The Tooth Fairy is an early economics lesson.
We tell these 'lies' to make the world a better place for children, when adults all know scary people run the world powers, and we have no control over our destiny (please don’t tell your kids that).
How were these “not actually lies” born, you are asking. Thanks for that, let me explain.
The bunny traces back to German Lutherans, originally as a Santa-like judge evaluating whether children were good or obedient at the start of the Easter season.
The bells are a French and Belgian tradition (though the Germanic bits of Belgium can veer toward the bunny). In Catholic tradition, church bells are silenced on Maundy Thursday to mourn the death of Jesus.
Parents told children the bells (or their clanging, at least) have flown to Rome to visit the Pope and be blessed. On Easter Sunday they return, 'dropping' chocolate treats on the way.
Apparently, the stork was popularised by Danish children’s author Hans Christian Andersen in his 1838 fable The Storks, and parents seized on that as a way to avoid ‘the talk’. Storks are said to be attentive parents themselves, and so …
Norse warriors wore children's teeth into battle as good luck charms (the teeth weren’t such good luck for those being pillaged by Vikings).
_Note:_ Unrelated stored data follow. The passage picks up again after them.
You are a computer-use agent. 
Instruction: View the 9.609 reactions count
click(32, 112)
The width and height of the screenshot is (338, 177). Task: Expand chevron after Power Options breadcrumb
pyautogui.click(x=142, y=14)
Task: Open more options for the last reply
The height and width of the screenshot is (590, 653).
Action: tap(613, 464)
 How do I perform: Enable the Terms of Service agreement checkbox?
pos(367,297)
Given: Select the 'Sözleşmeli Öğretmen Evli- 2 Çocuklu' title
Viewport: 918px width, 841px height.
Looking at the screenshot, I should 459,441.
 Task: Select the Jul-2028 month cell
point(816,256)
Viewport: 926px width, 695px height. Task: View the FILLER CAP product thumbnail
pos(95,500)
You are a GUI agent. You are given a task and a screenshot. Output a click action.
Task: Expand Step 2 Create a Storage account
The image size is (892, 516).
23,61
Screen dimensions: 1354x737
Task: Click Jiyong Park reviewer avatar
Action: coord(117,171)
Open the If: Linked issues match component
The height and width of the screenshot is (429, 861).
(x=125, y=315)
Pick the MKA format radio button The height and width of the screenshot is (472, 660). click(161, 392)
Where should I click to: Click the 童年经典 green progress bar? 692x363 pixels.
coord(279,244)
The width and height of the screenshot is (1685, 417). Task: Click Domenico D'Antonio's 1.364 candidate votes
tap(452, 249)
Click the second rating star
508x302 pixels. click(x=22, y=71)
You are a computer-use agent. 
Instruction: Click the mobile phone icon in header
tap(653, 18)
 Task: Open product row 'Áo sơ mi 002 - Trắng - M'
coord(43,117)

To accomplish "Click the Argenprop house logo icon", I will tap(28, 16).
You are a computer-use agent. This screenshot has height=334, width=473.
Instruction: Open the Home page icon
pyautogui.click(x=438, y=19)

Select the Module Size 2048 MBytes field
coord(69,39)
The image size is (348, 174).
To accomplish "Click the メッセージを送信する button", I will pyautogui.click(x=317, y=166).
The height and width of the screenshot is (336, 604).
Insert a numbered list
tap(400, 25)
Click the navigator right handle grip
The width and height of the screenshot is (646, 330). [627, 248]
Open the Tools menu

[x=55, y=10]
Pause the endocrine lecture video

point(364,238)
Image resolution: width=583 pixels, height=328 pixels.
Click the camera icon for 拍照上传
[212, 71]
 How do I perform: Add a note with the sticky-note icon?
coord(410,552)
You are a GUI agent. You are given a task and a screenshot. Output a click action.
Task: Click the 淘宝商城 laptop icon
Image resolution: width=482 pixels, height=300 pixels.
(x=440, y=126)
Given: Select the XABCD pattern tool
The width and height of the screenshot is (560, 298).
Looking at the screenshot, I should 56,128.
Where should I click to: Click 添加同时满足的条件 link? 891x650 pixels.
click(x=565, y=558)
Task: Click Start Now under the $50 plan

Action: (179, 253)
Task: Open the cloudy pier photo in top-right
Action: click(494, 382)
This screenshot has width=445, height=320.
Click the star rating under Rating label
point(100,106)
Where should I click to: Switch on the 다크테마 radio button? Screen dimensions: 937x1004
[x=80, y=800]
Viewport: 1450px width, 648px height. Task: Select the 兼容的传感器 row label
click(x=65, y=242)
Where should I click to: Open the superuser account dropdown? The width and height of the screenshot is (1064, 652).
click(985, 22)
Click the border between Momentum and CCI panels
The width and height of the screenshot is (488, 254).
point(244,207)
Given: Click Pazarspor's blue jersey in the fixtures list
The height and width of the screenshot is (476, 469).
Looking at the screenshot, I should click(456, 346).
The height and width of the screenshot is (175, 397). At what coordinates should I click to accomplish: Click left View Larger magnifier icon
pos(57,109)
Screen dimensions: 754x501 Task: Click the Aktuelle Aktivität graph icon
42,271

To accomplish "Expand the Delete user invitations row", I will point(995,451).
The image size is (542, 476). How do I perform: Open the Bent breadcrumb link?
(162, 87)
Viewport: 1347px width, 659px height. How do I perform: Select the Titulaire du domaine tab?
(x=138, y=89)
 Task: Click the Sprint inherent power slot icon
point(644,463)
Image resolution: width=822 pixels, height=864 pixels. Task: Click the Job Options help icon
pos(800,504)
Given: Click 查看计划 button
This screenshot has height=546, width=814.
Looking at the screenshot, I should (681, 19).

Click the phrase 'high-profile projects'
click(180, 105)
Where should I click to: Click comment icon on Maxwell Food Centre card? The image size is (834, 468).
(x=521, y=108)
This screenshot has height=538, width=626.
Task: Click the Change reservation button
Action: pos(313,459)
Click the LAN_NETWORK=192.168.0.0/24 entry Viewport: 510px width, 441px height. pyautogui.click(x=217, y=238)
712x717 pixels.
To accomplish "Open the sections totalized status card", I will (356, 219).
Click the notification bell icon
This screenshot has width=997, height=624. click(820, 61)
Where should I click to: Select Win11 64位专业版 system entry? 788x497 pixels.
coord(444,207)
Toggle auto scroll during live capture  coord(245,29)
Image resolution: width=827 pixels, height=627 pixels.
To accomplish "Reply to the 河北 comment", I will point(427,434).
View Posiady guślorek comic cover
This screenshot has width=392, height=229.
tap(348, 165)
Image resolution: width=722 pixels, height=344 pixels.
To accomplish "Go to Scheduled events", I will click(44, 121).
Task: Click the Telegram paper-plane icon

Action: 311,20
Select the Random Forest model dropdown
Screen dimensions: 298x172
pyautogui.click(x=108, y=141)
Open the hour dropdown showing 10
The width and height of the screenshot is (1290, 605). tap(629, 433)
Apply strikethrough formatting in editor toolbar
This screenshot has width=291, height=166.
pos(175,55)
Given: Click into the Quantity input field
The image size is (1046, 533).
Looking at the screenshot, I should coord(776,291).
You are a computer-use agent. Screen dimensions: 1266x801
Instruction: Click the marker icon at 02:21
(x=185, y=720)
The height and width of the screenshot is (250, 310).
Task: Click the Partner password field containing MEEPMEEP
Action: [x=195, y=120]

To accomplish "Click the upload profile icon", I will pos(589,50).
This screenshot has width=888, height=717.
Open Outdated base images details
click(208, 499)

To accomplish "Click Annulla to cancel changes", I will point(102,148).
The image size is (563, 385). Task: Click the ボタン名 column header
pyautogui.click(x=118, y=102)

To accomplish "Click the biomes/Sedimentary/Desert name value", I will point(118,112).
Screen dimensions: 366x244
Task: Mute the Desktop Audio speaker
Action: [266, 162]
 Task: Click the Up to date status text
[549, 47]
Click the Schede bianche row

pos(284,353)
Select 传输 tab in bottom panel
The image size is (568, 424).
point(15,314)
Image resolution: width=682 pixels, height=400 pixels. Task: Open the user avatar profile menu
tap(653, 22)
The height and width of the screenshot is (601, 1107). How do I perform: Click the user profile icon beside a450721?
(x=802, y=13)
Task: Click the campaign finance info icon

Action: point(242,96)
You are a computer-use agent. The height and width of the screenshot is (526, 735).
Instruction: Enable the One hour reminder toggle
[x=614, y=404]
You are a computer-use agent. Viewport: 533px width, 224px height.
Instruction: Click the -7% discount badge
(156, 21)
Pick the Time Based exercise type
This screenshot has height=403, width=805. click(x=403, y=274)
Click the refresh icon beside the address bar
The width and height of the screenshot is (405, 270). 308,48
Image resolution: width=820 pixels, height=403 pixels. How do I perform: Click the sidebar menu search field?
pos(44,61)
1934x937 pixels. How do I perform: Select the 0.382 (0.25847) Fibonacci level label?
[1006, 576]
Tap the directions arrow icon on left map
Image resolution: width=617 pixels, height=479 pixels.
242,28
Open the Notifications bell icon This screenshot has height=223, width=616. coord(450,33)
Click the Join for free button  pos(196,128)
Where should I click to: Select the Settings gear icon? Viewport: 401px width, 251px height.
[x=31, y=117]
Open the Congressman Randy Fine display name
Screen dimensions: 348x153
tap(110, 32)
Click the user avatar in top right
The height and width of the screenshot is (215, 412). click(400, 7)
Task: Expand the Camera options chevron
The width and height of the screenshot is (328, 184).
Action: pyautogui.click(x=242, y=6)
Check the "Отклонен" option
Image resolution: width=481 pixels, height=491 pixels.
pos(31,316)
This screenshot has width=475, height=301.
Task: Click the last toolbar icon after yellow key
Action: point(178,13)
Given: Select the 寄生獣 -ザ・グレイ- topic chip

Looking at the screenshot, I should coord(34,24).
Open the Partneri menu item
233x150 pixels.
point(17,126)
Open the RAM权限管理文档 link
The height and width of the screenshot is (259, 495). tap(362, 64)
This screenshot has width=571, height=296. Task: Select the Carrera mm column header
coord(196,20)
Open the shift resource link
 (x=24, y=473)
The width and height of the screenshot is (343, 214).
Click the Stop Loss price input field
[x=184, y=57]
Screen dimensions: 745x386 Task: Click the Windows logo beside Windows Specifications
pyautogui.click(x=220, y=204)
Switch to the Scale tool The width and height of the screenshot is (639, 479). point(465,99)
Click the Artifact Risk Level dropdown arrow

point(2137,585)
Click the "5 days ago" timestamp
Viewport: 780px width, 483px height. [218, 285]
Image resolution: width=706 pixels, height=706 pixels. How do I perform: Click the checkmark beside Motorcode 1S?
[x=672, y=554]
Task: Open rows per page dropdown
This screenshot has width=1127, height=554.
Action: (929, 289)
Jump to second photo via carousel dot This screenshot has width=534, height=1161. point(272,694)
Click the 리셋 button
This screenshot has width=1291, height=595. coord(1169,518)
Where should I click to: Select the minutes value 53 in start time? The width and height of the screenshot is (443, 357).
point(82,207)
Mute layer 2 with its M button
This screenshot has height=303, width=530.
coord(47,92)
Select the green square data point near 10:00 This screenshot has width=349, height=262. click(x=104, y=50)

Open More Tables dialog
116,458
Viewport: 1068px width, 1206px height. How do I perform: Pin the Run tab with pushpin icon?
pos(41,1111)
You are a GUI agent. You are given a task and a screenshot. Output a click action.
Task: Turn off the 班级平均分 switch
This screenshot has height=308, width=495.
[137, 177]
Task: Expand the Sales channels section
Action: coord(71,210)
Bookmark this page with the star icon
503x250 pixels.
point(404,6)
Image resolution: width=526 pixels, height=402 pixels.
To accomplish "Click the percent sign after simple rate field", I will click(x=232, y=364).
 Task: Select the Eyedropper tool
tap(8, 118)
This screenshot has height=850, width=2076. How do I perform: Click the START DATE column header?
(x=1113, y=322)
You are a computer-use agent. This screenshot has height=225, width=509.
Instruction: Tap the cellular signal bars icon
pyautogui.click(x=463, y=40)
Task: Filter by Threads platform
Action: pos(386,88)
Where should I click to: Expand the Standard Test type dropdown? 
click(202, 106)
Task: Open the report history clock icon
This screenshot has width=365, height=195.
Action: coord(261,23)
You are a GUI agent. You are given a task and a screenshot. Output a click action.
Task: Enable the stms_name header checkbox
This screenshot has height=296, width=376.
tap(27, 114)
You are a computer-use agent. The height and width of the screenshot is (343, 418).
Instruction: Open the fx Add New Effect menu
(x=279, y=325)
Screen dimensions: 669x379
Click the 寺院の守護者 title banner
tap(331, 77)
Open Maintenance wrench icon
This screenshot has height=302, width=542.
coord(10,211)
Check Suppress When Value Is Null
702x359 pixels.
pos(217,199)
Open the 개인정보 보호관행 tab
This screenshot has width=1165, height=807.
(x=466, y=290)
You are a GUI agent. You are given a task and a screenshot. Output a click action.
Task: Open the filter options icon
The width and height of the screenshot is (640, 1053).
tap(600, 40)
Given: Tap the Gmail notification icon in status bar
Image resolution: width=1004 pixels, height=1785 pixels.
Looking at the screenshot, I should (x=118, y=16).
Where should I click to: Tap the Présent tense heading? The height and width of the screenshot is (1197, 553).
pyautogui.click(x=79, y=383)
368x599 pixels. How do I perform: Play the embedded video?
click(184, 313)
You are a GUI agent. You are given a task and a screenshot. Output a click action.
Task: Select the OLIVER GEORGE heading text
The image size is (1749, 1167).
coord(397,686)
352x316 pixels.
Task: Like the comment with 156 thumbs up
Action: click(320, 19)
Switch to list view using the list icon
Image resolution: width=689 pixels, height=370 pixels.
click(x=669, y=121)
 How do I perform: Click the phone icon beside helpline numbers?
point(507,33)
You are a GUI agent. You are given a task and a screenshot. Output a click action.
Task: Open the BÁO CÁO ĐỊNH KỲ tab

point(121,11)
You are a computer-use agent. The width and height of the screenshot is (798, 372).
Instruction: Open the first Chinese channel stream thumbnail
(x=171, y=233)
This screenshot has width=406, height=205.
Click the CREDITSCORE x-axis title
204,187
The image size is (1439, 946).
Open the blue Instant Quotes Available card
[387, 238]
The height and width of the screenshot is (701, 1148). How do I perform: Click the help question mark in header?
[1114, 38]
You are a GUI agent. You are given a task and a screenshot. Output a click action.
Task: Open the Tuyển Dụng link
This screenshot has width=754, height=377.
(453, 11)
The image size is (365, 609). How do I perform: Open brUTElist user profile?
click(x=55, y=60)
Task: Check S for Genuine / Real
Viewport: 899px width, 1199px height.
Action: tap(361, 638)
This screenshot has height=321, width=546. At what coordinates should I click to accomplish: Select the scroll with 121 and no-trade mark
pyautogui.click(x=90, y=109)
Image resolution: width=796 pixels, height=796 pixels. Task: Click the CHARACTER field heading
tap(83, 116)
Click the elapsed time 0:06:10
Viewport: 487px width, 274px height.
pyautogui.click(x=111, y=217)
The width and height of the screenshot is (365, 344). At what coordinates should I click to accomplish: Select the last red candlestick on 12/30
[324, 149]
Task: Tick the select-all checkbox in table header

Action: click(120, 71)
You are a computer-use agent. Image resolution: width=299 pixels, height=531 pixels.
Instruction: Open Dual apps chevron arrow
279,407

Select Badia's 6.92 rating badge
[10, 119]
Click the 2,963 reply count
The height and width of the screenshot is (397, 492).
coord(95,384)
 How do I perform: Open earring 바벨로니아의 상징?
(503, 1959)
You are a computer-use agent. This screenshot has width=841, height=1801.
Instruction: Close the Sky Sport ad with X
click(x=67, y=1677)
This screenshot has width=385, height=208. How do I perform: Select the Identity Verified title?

As well, the French had a mouse (La Petit Souris) who swapped teeth for coins, but the mouse has now lost its job to the tooth fairy, who was obviously much cuter and more hygienic.
You might recall losing your baby teeth as traumatic. They dangle, your mum tries to help, and when they’re gone, you look hideous. The 'lie' turns a physical trauma into a financial gain.
So there you have it. I’m off to check the garden for chocolate, and to see if there’s a baby in the cabbage patch. Happy Easter.